Output: The above code calculates the cosine similarity between two tensors, a and b, using the cosine_similarity() function from the torch.nn.functional module in PyTorch.

First, two lists, t1 and t2, are defined. Then, these lists are converted to PyTorch tensors using torch.FloatTensor().

The cosine_similarity() function is then called with the tensors a and b as parameters and the dim argument set to 0. This computes the cosine similarity between the tensors along the specified dimension.

The resulting cosine similarity score is stored in the variable result and printed it.

## Conclusion

Using different libraries, we have explored multiple methods to calculate cosine similarity in Python. Let’s compare the discussed approaches and their respective advantages and disadvantages.

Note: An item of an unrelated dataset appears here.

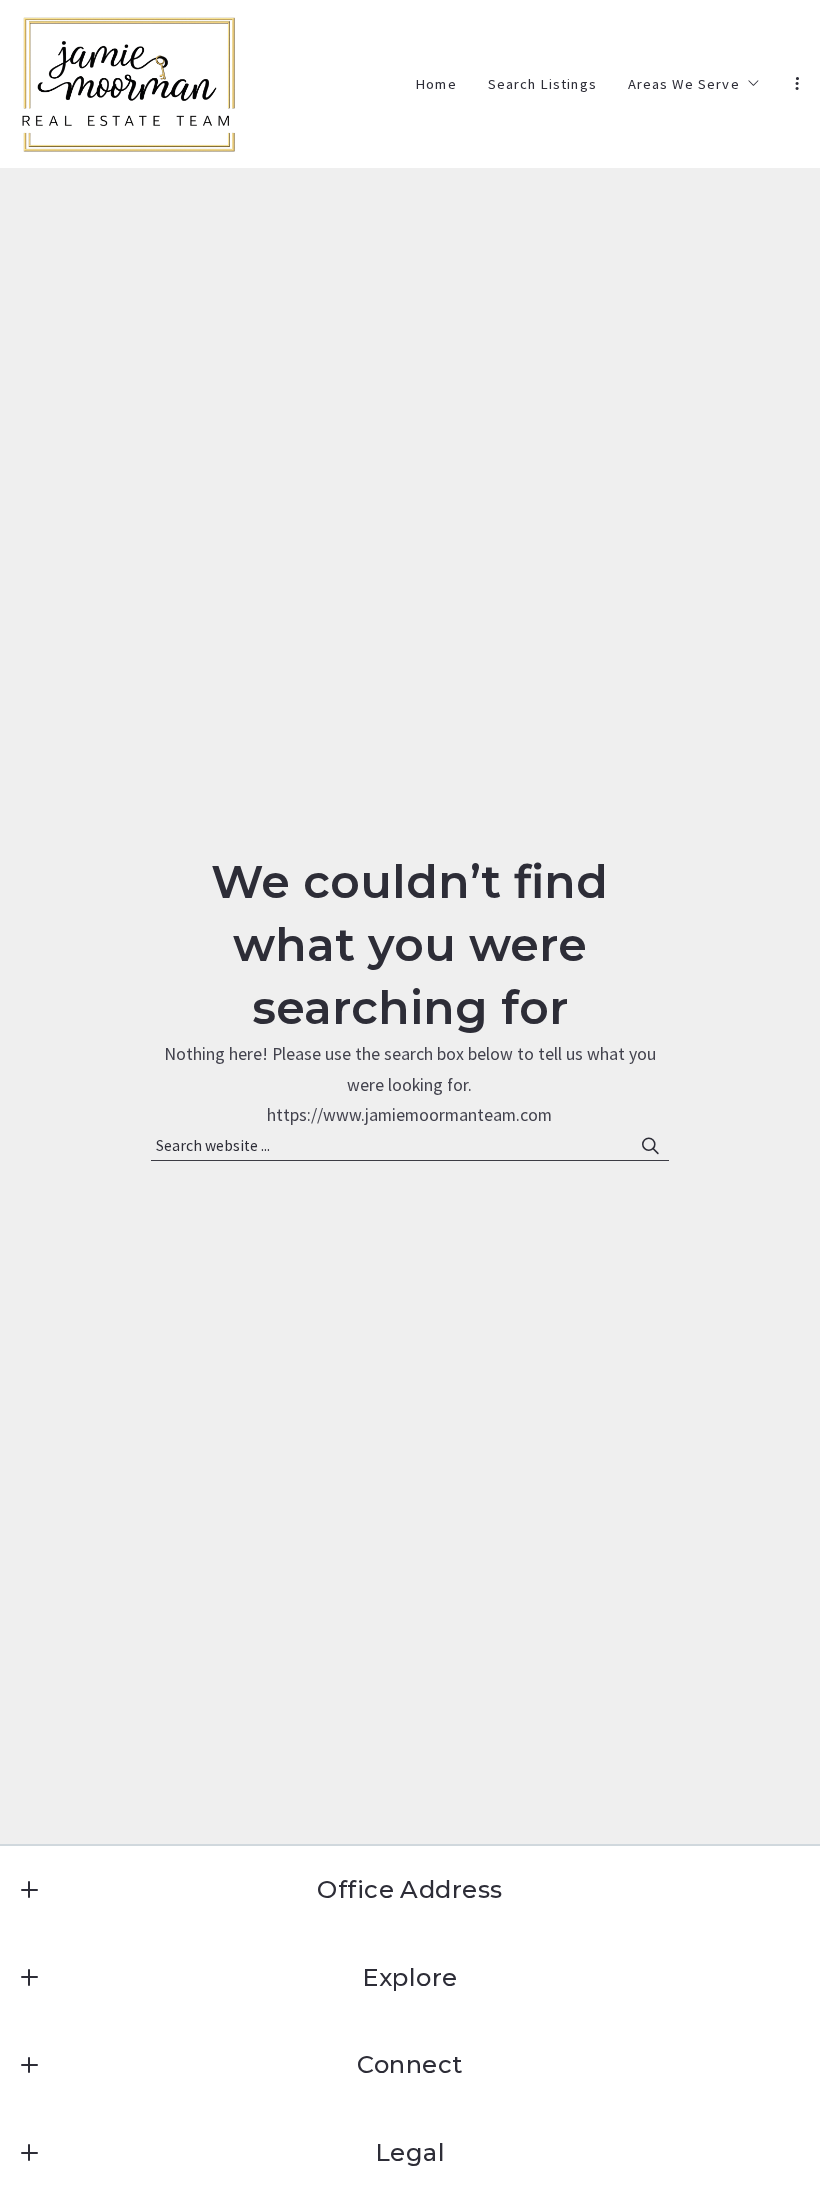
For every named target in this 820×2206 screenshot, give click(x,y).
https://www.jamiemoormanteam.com (409, 1115)
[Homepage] (129, 84)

The scipy.spatial.distance.cosine() function offers a straightforward method for calculating cosine similarity. It is easy to use and provides accurate results. However, it may be less efficient for large-scale computations due to its general-purpose nature.

The numpy.dot() and numpy.linalg.norm() functions provide efficient array operations for cosine similarity calculations. Numpy’s vectorized operations make it a suitable choice for handling large datasets. However, it requires more manual manipulation of arrays and reshaping.

The sklearn.metrics.pairwise.cosine_similarity() function provides a high-level and intuitive implementation for cosine similarity. It offers additional features like computing similarity matrices. However, it might involve some overhead when importing the sklearn library for just cosine similarity calculations.

The torch.nn.functional.cosine_similarity() function in the torch module benefits deep learning applications. It integrates well with other torch functionalities and provides GPU acceleration. However, it requires the installation of PyTorch and may be more suitable for scenarios involving neural networks and tensor operations.

For general-purpose cosine similarity calculations, the scipy or numpy libraries can be used for simplicity and efficiency. If working on larger datasets or requiring advanced features like similarity matrices, sklearn is a good choice.

The torch library is recommended in deep learning or neural network applications, where GPU acceleration is advantageous.

Ultimately, the choice of method depends on the specific requirements of the task at hand, the size of the data, and the overall project ecosystem.